TASK GOAL: Your response should contain only the lines running from the top of the data below through the line with "This screenshot has height=435, width=810.", both included. Pictures must be omitted.

GIVEN ENTRIES:

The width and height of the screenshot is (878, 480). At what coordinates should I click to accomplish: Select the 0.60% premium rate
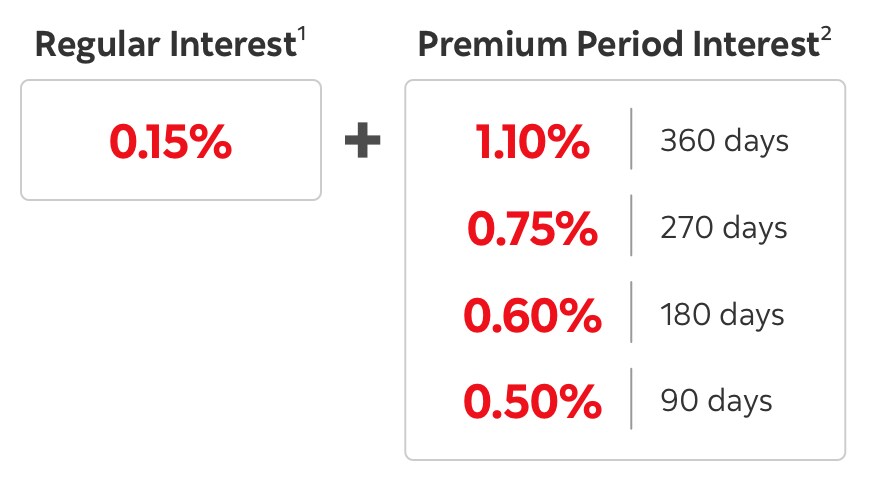532,317
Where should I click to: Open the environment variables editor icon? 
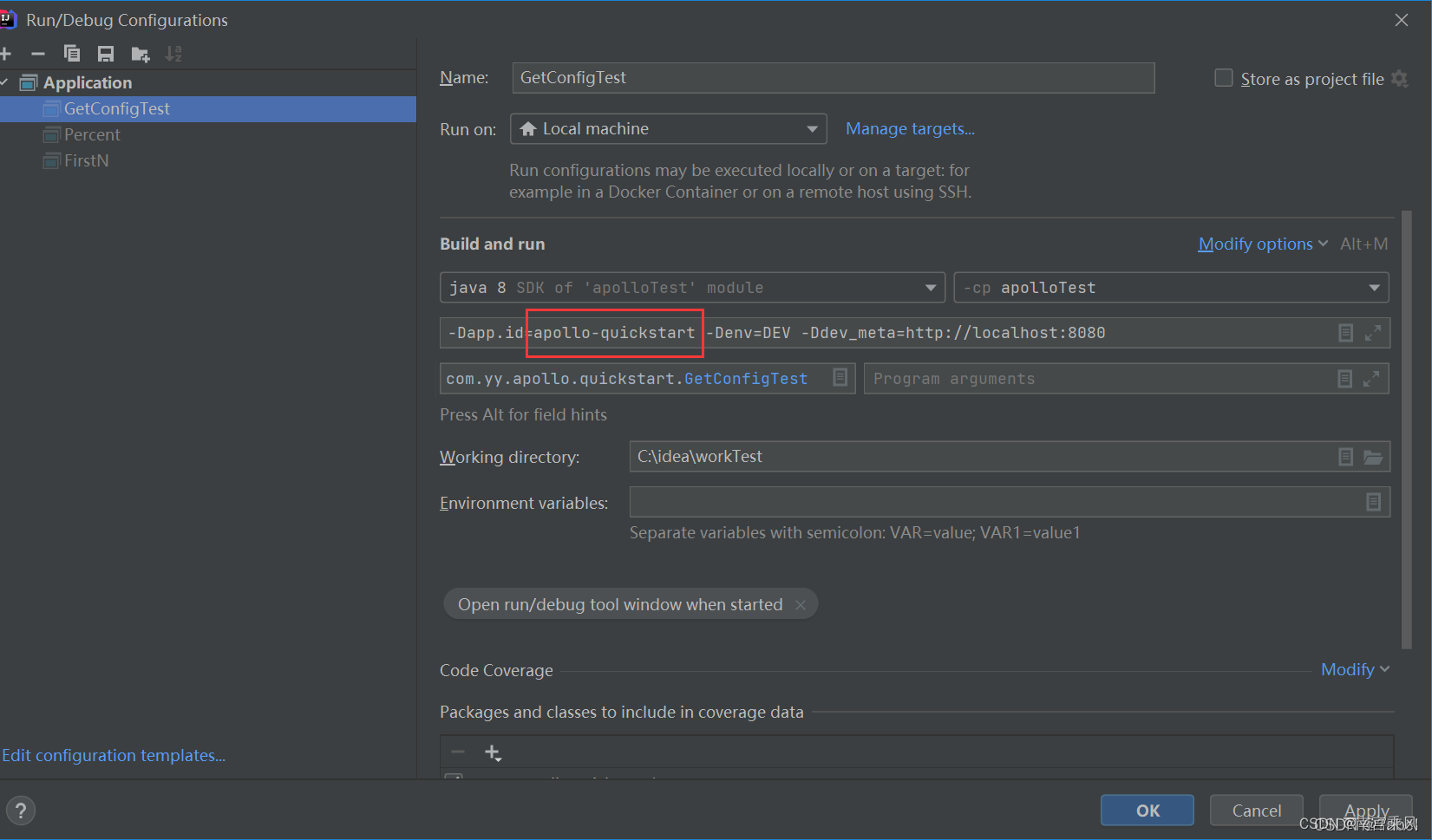(1373, 502)
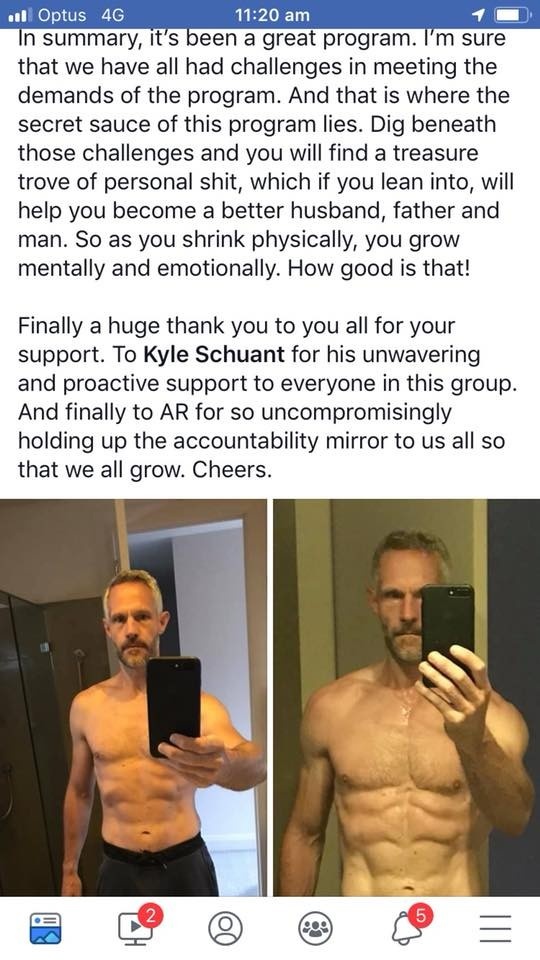
Task: Tap the red 5 notifications badge
Action: pos(419,915)
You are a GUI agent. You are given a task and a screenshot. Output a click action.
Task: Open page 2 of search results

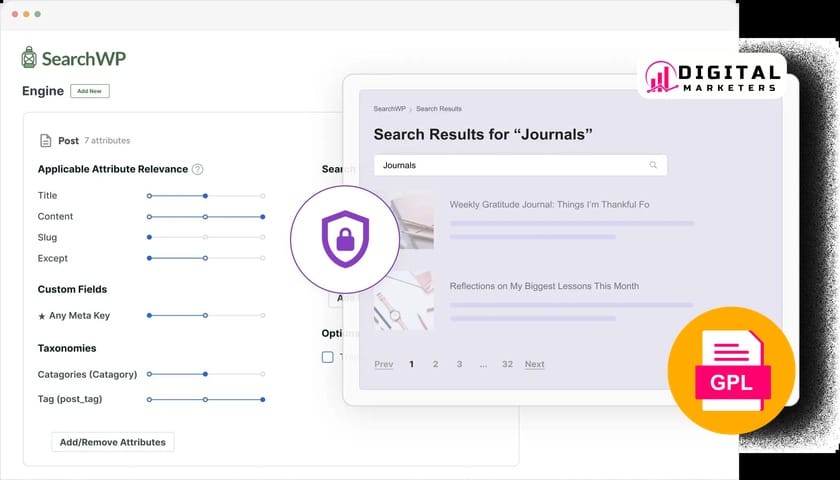click(435, 364)
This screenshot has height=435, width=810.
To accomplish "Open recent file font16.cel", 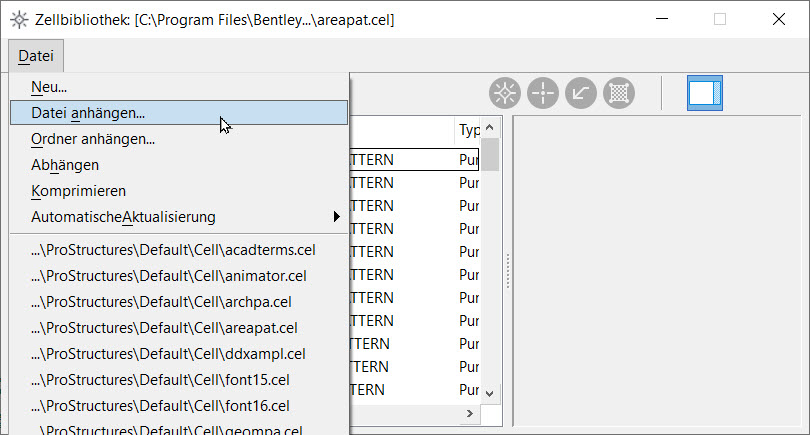I will click(x=160, y=405).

ANSWER SPACE:
The width and height of the screenshot is (878, 480). At what coordinates should I click to accomplish: Select the 0.60% premium rate
532,317
Where should I click to: Open the environment variables editor icon? 
(1373, 502)
Task: Tap the red 5 notifications badge
Action: pos(419,915)
You are a GUI agent. You are given a task and a screenshot. Output a click action.
Task: Open page 2 of search results

click(435, 364)
This screenshot has height=435, width=810.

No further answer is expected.